這后面一道旨意便有些含糊,反正輪到嬴昭入內祭祀時。趙婠想也不想,拔腳便跟上。若沒有方才嬴時那番話,她定然不會去出這個風頭,可此時大不相同。

只因分祭完了還有一次大合祭,故而土地神殿、谷神殿是社稷廟里最大的兩座建筑,極寬極闊,容納幾百人綽綽有余。那些已經祭祀完了的人都在殿內一旁等候。

嬴昭在前,趙婠在后,兩人踏進谷神殿。殿內正對著門擺放著金碧輝煌的谷神木雕像,稻、黍、稷、麥、谷五神位列左邊,右面五神則是風師、雨婆、雷公、電母和云童子。除了正中谷神,其余十位大神都是泥像。

趙婠極迅速地掃了眼這十一座雕像,雖然外面秋陽暖照,這內里反倒覺得有些森寒。她耳旁響起唱禮官悠揚聲音,按照事先演練熟悉了的禮儀動作及參拜順序,一絲不茍地給這些木雕泥塑磕頭。

進了殿內,那股令人極端難受的感覺越發強烈,而春卷并非萬能,它在殿內飛了幾千圈,甚至在這些雕像上來回爬了好幾遍,也沒異常。這種未知的危險讓趙婠緊張地汗毛倒豎,偶爾一瞟嬴昭,他雖然看上去很鎮靜,但是從額上緩緩淌下的汗珠子仍然出賣了他不安惶恐的內心。

忽然她臉色微變,過于白皙的面龐越發白得透明。她眼中閃過驚恐,咬咬牙,趕緊讓溫和真氣急速運轉,將發白的臉色迅速恢復正常。嬴昭時不時便瞥她一眼,自然捕捉到了她這抹異常神色,不禁有些慌亂,差點行了禮。

走到最右邊的雨童子處,趁人不備,趙婠狠狠瞪了嬴昭一眼,那目光分明在責備他定力不夠。接收到她兇戾狠辣的眼神,嬴昭打了個寒噤,腦海里立時回想起那一床又滑又涼又膩、不斷往身上攀繞的無牙無毒蛇。

嬴昭的臉上飛快地涌上潮紅之色,竟將那越來越明顯的蒼白給壓下去了。趙婠對他微微一笑,意甚鼓勵。
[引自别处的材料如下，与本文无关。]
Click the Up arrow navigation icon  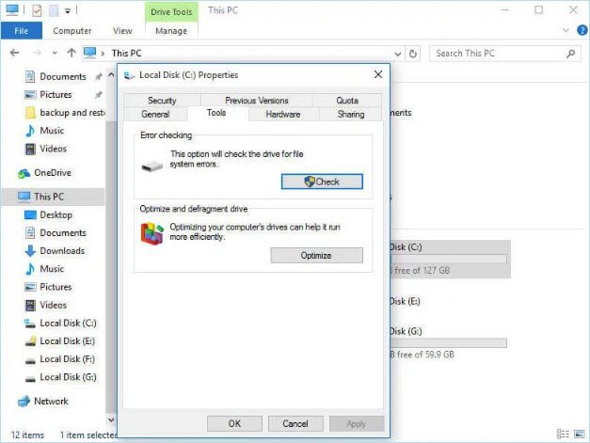tap(72, 54)
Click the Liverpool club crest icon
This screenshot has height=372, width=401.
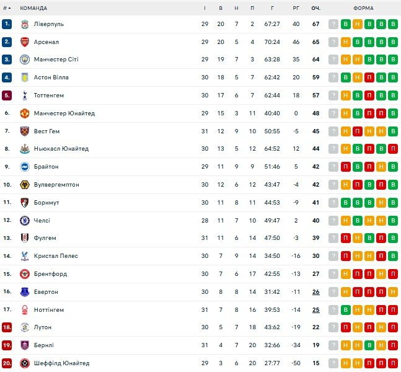point(25,24)
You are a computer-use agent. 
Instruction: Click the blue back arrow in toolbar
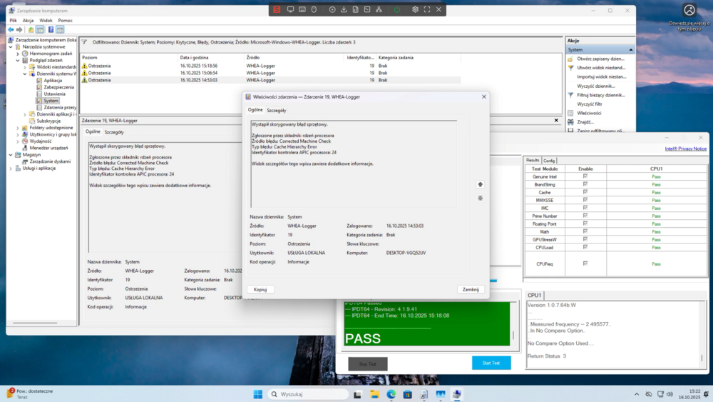(11, 29)

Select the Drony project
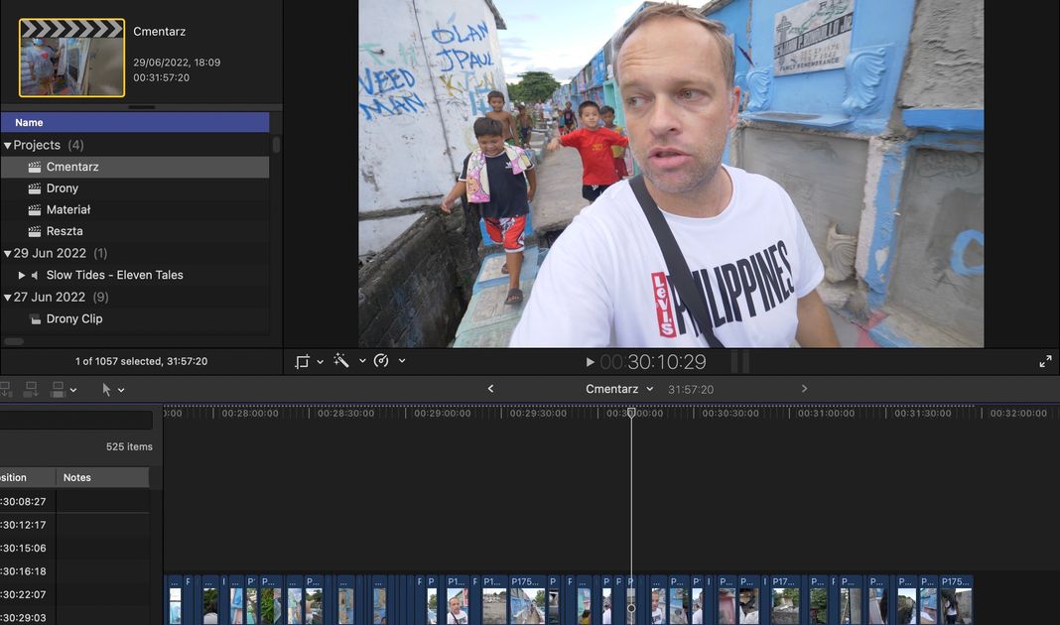click(62, 188)
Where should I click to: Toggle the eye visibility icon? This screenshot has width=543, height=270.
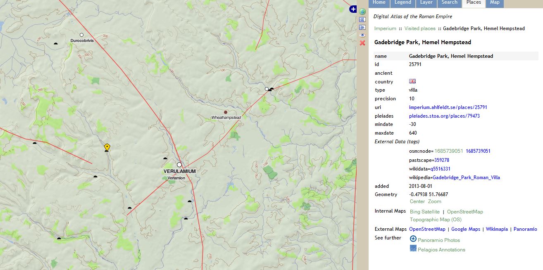[x=362, y=35]
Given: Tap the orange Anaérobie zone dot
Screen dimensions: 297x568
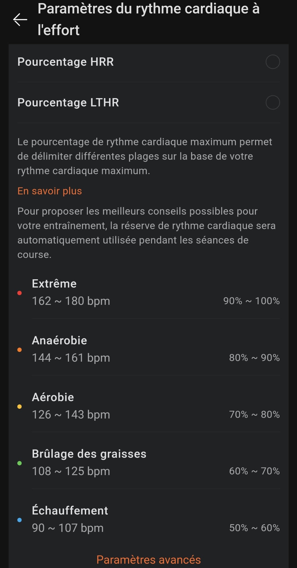Looking at the screenshot, I should [19, 350].
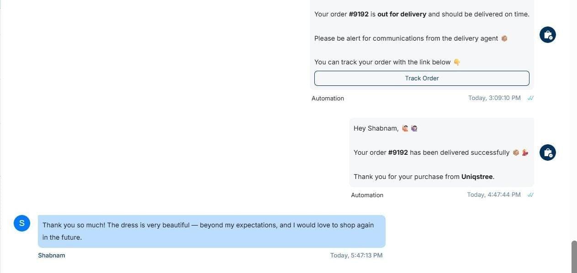577x273 pixels.
Task: Click the shopping bag avatar beside the out-for-delivery message
Action: point(547,35)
一切如常,并沒有不妥。大禮參拜完畢,一字一句隨著唱禮官念完駢四驪六的祭文,趙婠跟在嬴昭身后往殿中左邊走,準備匯入人群。

忽而,趙婠眼瞳緊縮,死死盯住谷神像放在左膝上的大手,驀然一聲尖叫“救駕”,用力把嬴昭往皇帝所在的方向推去。她疾速后退,十指亂彈。散花針法瞬間使出,只見兩篷牛毛也似的銀針光華閃動,向著從谷神像里破體而出的黑影們電射而去。

嬴昭好歹與趙婠共處了數年,兩人之間也培養出了不需言說的默契。他原本離皇帝那群人便很近了,趙婠這一推,大力襲來,他借力而為,腳下已然踏出趙義所傳輕功步法。有如疾風卷過,嬴昭瞬間便掠至皇帝面前,連九品下宜王都還沒發應,他已然抄起皇帝直接往谷神殿門口騰挪而去。

與此同時,一支烏黑發亮的弩箭歪歪斜斜從谷神像左手巨大的中指里射出來,雖然不知為何失了準頭,只是擦著地面而過,卻也嚇駭了所有人。

宜王此時業已反應,又驚又怒一聲咆哮,腳尖一點便兜上前去,截住一個黑影拼殺起來。

殿內充斥著孩子的尖叫聲音,其中還夾有如野獸瀕死一般痛苦至極的嘶嚎。

趙婠甩出銀針之后,瞥見一人中針倒地,哀嚎不止,另一人瘋了般向撲來。她心念一生,春卷無聲無息飛,一口咬在這人臉上,即刻,這人的臉色也變得如谷神像里面那死人一般無二模樣,只呃呃了兩聲,便倒地不起。